→ **Source**:
____________________

Today, when we look at the judiciary of India, it is very well organized and systematic. The credits of the formation and relevance of laws dating back to ancient India when Kautilya wrote Arthshastra around 300BC. Manusmriti was compiled between 200BC and 100AD. Thus, the various sources of law relied upon by kings at that time were shrutis, smritis, puranas, dharma sutras, etc. And the study of these memorable books is evidence that in ancient India we had a well-developed and sophisticated system of administration of justice. Sir William Jones, who came to India in 1774 as one of the first judges of the Supreme Court of judicature of Bengal, learned Sanskrit and undertook an authoritative translation of Manusmriti.
The king was entrusted with the supreme authority of the administration of justice. His palace court was the highest court of appeal, as well as the original court in cases of vital importance. He was assisted by a chief justice
, and a host of other judges.
Local village councils, or Kulani, played an important role in solving simple civil and criminal cases. Decisions of each higher court superseded that of the courts below. Each lower court respected the decision of each higher court.
The judicial system of a country needs to be efficient in order to ensure effective overall administration. However, when the British came to the country, the judicial setup in India was in dire need of reform as it suffered from defects like lack of uniform laws learned people to adjudicate disputes and administer justice. They saw these defects and sought to establish a system that could cater to these. Warren Hastings and Lord Cornwallis introduced their Judicial Plans, beginning in 1772. These plans established a hierarchy of courts and designated officials who were to decide matters, taking help from advisors who were well-versed with the parties’ personal laws. This system formed the basic framework for the system of courts that we have today. Law Commissions convened during the period helped enormously in laying down uniform laws. The principles of justice
, equity and good conscience, also made their way into the legal system. Though the British may have introduced these changes for their own administrative convenience, yet these changes contributed significantly to the modern Indian legal system.

____________________

→ **Data listing**:
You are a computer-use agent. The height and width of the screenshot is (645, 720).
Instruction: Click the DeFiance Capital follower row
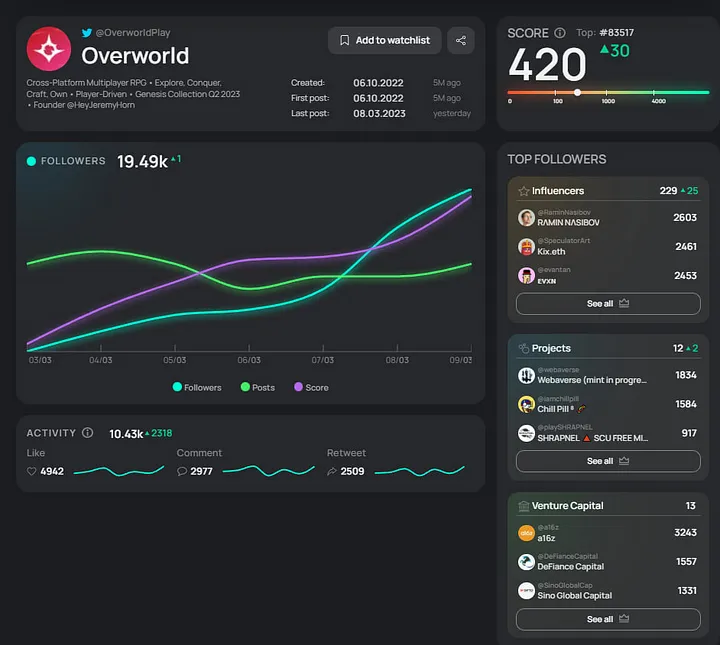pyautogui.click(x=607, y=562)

____________________

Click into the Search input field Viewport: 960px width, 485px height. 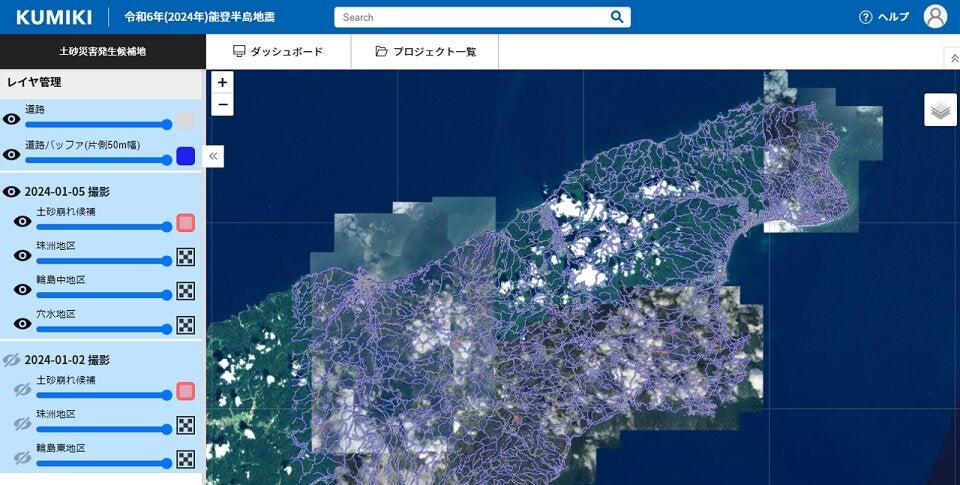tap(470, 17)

____________________

From the text on the history of India's judiciary, reproduce word for word the portion between "The king was" and "each higher court.", inclusive.

→ **Answer to the exercise**:
The king was entrusted with the supreme authority of the administration of justice. His palace court was the highest court of appeal, as well as the original court in cases of vital importance. He was assisted by a chief justice
, and a host of other judges.
Local village councils, or Kulani, played an important role in solving simple civil and criminal cases. Decisions of each higher court superseded that of the courts below. Each lower court respected the decision of each higher court.